Mamora's bill on Tobacco pandemic - Daily Sun
February 16, 2009
Amos Dunia and James Ojo
Going by the World Health Organisation (WHO) records and estimates, cigarette smoking currently kills about 5.4 million people every year. Worse still, over half of the causality figure is likely to be recorded in developing countries, Nigeria inclusive.
It is against this backdrop that Senator Adeleke Mamora has deemed it fit to sponsor a Bill on National Tobacco Control 2009 with a view to put an effective check on the adverse effects of tobacco products on the Nigerian society particularly the underage.
Taking the professional background of Senator Mamora as a Medical Doctor into consideration, there would be no gain saying the fact that he is well positioned and knowledgeable enough on the subject matter as he stressed that if the government, and indeed, the Nigerian people fold their hands and do nothing, the country may pay dearly from the projected consequence of losing about one billion people to tobacco related diseases this century.
Even though Mamora is concerned about job opportunities that Tobacco companies provide people who may be affected by the outcome of the Bill when passed into law, he is however more concerned that more harm has been meted to Nigerians than opportunities created.
According to him, “In Nigeria, you may be aware of the activities of the British American Tobacco Nigeria (BATN) since the company began full scale manufacturing of cigarettes in Ibadan, Oyo state. While this 'investment' might have provided job opportunities for less than 1000 Nigerians, it is also responsible for the deaths of many thousands more. In 2006, Lagos state government discovered through a survey covering 11 hospitals in the state that two persons die each day from a tobacco related disease. The volume has since gone up. The 'investment' has also targeted our young people.”
Mamora who is the Senate Deputy Minority leader is particularly worried that over the last years, there have been deliberate programmes such as “The Wild & Wet, Rothmans groove, St Moritz fashion & Style, Experience IT promotion, Experience Freshness all night party etc that are directly geared towards the young and vulnerable in addition to attempts to reward youths who smoke cigarettes by the tobacco industry among other promotions.
He presented a more frightening dimension to the Tobacco pandemic saying, “Recent statistics on youth smoking in Nigeria also presents a very sad picture. More of our young people are taking up smoking every day. Not only that, about 100,000 of our young people including school children here in Abuja will pick up one of the over 15 billion cigarettes sold daily worldwide. Once they start, they will get hooked, because the tobacco industry which manufactured the cigarettes has put a potent chemical inside it called nicotine which ensures the smoker is hooked on cigarettes.”

* **PROVIDED DATA**:
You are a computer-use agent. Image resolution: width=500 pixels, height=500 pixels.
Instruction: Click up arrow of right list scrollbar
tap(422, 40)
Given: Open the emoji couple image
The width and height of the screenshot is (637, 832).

* **EXERCISE OBJECTIVE**: According to the tobacco bill article, what did the Lagos state government's 2006 survey of 11 hospitals find? Answer using only the tobacco bill article.

* **RESPONSE TO THIS TASK**: It found that two persons die each day from a tobacco related disease.